Post
autor: Dziki Gon » 25 lut 2019, 2:28
Dzieweczka podeszła, sztywno i niepewnie, odruchowo zerkając w kierunku drzwi i siedzącej przy niej bandy. Nawet jeżeli tamci dostrzegli ten gest, nie zinterpretowali go jako lęku przed zdemaskowaniem, prędzej jako ocenę drogi ucieczki lub niemą prośbę o pomoc. Głos, który udało mu się z siebie wydobyć brzmiał tak, że w tej sytuacji nawet szukanie ratunku u mantikory jawiłoby się jako alternatywa warta rozważenia.
Podeszła, a krzepa Daliusa zaaplikowana w połączeniu z jej niezgrabnymi ruchami omal nie ścięła jej na podłogę zamiast miękko zgarnąć na kolano. Wylądowała na nim kościstym tyłkiem w taki z takim impetem, że niedawna rana w udzie przypomniała o sobie, nie szczędząc mu przy tym wrażeń. A dziewka — Blady sam dziwił się, jak to w ogóle było możliwe — zesztywniała jeszcze bardziej, zwłaszcza pod udawanymi zalotami. „Kaj” spytała bezgłośnie wargami po wysłuchaniu jego słów. Zaraz zanim przytrzymał ją mocniej, na co przyszło jej przeszywająco pisnąć i targnąć się gwałtownie niby spłoszona sarna, co wyszło zupełnie naturalnie i nawet bardziej przekonująco niż zaproponowany plaskacz, na którego ostatecznie się nie zdobyła.
Szuranie krzeseł oraz odgłosy ciężkich kroków rozległy się naraz za jego plecami. Wokół zrobiło się ciemniej, gdy cztery wyprostowane sylwetki otoczyły go, odgradzając od światła poranka sączącego się z zakurzonych błon w oknach. Każda z innej strony. Nie widział ich twarzy. Nie musiał, żeby domyślić się jak wyglądają, teraz jak i w ogóle. Z jednym może wyjątkiem, w postaci prowodyra grupy, który nie czekając na zaproszenie, usiadł naprzeciwko. Łyskając zawieszonym u pasa mieczem spod luźno narzuconego na przeszywanicę płaszcza z kapturem. A spod kaptura gębą równie parszywą, co znajomą. Lekko śniadą, jakby ogorzałą od ciągłego przesiadywania w dymie i przy gorzale, z czarną, nieporządną czupryną i zarostem. Nogojew.

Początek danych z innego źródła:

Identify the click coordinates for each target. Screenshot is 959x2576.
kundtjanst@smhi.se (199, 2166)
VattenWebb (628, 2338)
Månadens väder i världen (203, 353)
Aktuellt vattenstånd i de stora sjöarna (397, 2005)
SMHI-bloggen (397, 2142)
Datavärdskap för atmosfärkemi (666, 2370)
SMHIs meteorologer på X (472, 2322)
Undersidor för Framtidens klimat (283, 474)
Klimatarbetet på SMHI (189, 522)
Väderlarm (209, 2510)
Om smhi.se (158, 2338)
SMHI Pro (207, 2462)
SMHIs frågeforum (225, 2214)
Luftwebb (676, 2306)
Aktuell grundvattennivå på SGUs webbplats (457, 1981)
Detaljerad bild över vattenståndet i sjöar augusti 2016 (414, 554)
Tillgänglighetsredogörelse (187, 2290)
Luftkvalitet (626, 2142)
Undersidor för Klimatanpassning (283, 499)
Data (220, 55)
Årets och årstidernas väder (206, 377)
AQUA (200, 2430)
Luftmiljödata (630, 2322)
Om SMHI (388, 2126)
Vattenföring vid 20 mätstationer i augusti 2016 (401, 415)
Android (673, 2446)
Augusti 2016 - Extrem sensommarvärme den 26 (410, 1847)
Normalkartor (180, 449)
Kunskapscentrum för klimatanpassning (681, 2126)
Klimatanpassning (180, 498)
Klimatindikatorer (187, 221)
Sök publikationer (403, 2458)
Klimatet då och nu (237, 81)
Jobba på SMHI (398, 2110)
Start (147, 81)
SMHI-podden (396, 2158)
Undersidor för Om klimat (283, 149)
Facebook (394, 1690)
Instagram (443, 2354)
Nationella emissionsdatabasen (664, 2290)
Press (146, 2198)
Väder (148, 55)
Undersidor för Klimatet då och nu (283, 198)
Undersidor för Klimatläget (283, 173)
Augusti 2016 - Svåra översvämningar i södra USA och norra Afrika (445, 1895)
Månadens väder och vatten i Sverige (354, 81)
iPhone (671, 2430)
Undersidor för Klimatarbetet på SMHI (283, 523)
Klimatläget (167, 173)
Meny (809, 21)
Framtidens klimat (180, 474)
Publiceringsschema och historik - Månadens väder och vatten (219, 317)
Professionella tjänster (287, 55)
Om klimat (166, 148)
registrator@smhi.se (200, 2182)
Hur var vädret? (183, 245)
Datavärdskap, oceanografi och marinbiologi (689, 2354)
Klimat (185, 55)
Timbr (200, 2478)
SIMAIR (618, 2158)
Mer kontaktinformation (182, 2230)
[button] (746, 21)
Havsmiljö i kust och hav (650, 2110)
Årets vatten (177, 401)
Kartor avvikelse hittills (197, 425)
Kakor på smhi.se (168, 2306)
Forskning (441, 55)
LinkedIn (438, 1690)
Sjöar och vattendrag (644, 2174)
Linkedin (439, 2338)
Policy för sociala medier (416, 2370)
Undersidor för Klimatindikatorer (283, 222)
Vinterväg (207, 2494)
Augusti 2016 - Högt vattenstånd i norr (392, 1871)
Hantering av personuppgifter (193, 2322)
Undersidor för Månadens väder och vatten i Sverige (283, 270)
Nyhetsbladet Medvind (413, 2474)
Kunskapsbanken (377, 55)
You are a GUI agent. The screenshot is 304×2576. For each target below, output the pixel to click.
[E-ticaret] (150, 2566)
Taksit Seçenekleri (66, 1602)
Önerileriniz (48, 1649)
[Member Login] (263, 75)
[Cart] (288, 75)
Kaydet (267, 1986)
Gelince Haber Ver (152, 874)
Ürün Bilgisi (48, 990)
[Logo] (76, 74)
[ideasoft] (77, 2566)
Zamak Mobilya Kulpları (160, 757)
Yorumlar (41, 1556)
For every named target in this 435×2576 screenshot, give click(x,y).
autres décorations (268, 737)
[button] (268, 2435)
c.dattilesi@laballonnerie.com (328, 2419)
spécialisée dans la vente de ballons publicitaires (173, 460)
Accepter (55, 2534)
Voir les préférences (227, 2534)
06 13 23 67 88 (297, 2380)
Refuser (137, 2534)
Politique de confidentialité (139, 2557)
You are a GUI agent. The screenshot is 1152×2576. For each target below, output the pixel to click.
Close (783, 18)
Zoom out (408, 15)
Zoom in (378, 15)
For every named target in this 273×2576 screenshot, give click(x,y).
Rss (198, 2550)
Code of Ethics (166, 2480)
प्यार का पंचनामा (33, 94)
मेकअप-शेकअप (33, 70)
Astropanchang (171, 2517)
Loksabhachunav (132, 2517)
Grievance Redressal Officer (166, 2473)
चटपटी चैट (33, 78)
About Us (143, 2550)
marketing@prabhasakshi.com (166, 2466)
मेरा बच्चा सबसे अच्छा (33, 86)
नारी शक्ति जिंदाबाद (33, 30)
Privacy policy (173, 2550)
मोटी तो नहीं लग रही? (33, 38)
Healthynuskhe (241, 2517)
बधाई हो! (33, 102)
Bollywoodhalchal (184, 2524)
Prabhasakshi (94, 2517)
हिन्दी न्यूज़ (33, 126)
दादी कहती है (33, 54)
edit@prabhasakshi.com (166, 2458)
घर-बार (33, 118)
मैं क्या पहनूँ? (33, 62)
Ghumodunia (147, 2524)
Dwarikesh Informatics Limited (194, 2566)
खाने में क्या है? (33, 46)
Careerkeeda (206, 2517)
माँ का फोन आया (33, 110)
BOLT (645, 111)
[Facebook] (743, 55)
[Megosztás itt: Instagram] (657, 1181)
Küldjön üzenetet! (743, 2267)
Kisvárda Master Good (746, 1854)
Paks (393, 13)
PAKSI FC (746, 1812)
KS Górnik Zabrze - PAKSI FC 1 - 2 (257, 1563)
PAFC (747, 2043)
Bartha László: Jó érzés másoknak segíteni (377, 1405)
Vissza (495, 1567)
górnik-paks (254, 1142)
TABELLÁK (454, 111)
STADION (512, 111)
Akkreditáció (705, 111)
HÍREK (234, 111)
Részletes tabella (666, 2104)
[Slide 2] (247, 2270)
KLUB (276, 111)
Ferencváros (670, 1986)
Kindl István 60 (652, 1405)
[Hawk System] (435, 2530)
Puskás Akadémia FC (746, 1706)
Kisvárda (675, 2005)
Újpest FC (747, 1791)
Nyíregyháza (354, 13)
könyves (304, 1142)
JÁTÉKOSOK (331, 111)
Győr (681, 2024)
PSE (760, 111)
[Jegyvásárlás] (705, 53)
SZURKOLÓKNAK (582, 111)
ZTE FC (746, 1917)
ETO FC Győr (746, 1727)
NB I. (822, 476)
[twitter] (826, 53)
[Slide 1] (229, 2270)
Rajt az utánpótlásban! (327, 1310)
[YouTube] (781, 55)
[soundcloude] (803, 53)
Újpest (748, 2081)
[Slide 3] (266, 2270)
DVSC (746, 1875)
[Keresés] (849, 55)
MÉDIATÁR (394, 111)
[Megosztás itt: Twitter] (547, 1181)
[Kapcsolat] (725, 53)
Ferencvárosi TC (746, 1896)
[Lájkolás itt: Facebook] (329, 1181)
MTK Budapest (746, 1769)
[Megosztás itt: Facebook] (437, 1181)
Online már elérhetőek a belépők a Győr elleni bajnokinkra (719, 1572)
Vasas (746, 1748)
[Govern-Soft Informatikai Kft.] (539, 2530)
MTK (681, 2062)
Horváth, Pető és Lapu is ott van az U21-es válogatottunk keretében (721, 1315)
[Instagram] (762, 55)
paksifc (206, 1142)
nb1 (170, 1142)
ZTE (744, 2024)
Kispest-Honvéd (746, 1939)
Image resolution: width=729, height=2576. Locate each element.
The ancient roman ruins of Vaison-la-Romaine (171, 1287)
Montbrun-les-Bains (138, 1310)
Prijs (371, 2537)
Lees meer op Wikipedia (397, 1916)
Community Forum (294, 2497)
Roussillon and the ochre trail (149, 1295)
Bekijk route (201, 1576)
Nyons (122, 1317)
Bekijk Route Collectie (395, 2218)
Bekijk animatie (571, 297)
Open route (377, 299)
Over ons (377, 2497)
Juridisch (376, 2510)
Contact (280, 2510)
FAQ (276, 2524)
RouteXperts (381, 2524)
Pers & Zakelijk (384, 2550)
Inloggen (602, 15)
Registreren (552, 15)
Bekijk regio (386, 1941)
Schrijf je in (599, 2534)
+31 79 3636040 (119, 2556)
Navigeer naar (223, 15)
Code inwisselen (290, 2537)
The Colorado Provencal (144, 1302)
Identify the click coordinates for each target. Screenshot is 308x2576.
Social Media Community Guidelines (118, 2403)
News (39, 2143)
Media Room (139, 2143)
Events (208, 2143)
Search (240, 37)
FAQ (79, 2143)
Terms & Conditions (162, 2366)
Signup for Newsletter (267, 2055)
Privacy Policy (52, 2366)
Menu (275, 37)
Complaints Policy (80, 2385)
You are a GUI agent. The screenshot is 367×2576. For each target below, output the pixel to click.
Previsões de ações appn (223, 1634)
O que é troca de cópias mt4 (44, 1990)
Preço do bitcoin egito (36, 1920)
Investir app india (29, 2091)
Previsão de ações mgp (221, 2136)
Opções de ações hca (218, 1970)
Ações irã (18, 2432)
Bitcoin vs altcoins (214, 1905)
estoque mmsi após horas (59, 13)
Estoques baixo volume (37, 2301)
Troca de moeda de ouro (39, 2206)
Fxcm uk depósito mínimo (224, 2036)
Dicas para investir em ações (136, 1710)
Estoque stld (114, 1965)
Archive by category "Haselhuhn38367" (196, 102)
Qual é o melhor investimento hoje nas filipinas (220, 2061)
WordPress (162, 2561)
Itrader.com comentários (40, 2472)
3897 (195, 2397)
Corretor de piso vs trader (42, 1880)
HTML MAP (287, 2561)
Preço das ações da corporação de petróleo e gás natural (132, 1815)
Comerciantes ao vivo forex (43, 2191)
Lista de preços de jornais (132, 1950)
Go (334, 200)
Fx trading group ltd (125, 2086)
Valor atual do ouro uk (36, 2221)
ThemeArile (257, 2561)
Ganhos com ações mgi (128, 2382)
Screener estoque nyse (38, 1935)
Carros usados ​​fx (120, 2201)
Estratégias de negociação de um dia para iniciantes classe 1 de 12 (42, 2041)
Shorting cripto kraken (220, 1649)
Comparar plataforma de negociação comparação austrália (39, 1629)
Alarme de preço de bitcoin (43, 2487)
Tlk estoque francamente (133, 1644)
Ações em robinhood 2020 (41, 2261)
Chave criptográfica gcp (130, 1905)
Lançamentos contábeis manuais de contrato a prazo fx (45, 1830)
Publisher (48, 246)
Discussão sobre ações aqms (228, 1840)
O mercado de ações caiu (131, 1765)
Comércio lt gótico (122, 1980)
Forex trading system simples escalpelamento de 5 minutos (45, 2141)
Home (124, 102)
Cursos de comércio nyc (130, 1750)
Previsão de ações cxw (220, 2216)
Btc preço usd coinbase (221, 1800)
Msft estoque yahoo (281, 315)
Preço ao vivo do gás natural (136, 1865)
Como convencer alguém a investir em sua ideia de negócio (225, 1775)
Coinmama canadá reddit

— Ha, a mówią kapłany, że kto rano wstaje temu bogi darzą — zaczął, wyraźnie z siebie zadowolony, jak gdyby to nie on sam przez ostatnią godzinę, ale sam legat Jego Świątobliwości układał mu ten gówniany tekst na powitanie. Nikt z jego kompanii nie zaśmiał się, ani nie odezwał. Widocznie mieli inne poczucie humoru. O ile je mieli.
— Zrzućcie z niego tego kocmołucha, bo zaraz trzeba będzie ich rozdzielać, jak sobaki szczepione dupami — zawarczał, wydając dyspozycję, samemu wyciągając rękę przez stół, by zgarnąć jego kufel. W tym samym czasie pozostałe dwie pary rąk, z wyjątkiem jednej, która spoczęła na jego barkach, na wyprzódki wzięły się do wyrywania dziewki, ciągle tkwiącej na jego kolanie, nieporadnie usiłującej wyswobodzić się z jego niedawnego chwytu, a przede wszystkim z objęć paraliżującej zgrozy.